MEXICO CITY — A 7.1 magnitude earthquake struck near the port city of Acapulco late Tuesday, Mexico’s seismological agency said, shaking the capital, Mexico City, more than 230 miles away.
Power lines and buildings in the capital swayed as the ground moved for several seconds, and residents rushed outside to seek clear ground. There were no immediate reports of casualties, although some neighborhoods were left without power, according to the head of the Mexico City police.
The civil protection agency for Guerrero State, where Acapulco is, said the quake had struck eight miles southeast of the port and resort city and had led to power and phone outages. Rockfalls and landslides onto roads in the state were also reported, according to Reuters.
Videos and photos shared on social media showed cracked and damaged buildings, fallen lamp posts and streets strewn with broken glass in Acapulco.
The U.S. tsunami warning system issued a tsunami threat for Mexico. It said no U.S. states were at risk.
The United States Geological Survey said the quake, which it measured at 7.0, was very shallow, only 7.8 miles below the surface, which would have amplified the shaking effect.
However, authorities across Mexico said the immediate effects of the quake on infrastructure had been limited.
“There are no serious damages,” President Andrés Manuel López Obrador said in a video posted to Twitter, adding that he had spoken to state and local authorities in the affected areas. “Fortunately, we do not have any information about loss of life at this time.”
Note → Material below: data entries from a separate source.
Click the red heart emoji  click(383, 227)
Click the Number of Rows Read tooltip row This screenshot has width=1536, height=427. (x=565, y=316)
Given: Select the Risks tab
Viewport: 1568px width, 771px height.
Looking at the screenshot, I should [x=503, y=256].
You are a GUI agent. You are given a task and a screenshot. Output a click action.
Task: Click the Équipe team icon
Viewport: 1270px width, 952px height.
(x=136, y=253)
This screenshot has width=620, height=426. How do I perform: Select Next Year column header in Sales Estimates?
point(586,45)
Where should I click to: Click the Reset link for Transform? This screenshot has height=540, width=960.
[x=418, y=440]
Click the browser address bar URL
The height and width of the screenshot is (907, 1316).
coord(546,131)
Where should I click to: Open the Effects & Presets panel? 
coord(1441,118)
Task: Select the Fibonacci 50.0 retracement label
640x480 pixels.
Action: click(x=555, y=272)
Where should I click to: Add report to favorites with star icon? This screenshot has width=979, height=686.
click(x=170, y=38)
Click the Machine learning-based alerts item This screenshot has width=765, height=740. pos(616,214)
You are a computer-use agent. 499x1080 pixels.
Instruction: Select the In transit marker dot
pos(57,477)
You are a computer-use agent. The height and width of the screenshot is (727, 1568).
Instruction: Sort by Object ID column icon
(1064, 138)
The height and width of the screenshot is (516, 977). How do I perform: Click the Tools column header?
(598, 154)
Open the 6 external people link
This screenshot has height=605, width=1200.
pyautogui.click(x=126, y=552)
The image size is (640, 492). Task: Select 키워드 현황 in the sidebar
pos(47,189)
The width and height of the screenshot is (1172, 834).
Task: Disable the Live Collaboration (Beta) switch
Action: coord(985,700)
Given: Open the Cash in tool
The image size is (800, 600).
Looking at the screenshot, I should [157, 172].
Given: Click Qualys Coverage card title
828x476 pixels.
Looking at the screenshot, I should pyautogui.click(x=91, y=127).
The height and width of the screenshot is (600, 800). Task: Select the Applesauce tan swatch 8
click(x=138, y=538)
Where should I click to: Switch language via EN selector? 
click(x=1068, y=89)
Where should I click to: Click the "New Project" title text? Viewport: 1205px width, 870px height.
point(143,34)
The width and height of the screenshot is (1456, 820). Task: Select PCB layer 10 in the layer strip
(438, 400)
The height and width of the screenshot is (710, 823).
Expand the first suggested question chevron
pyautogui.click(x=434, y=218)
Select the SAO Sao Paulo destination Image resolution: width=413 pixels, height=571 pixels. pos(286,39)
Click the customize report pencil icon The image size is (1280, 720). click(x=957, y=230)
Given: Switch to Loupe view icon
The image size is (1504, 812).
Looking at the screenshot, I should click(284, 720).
The mayor of Mexico City, Claudia Sheinbaum, said that the capital’s subway system was back up and running after services were briefly shut down because of the quake. A newly installed cable car in the working-class neighborhood of Iztapalapa, which could be seen swaying violently during the quake in a videos shared online, was also back in service, Ms. Sheibaum said.
Mexico City is no stranger to earthquakes, with residents in the capital accustomed to regular, and occasionally deadly, seismic activity thanks to the country’s position near colliding sections of the earth’s crust.
Last year, a 7.5 magnitude earthquake struck the Pacific coast of Mexico and shook the rural state of Oaxaca, killing at least six people and damaging some 500 homes. This followed a devastating quake in 2017, which toppled buildings and left hundreds dead, including children who were buried under a collapsed school.
Still, Mexican authorities have improved construction codes and warning systems significantly since the devastating earthquake in 1985 that killed as many as 10,000 in the Mexican capital, greatly reducing the risks of damage.
The capital’s earthquake warning system appeared to have functioned effectively, with speakers across the city issuing a loud siren and a spoken warning of the quake several seconds before it happened, prompting many to rush outside.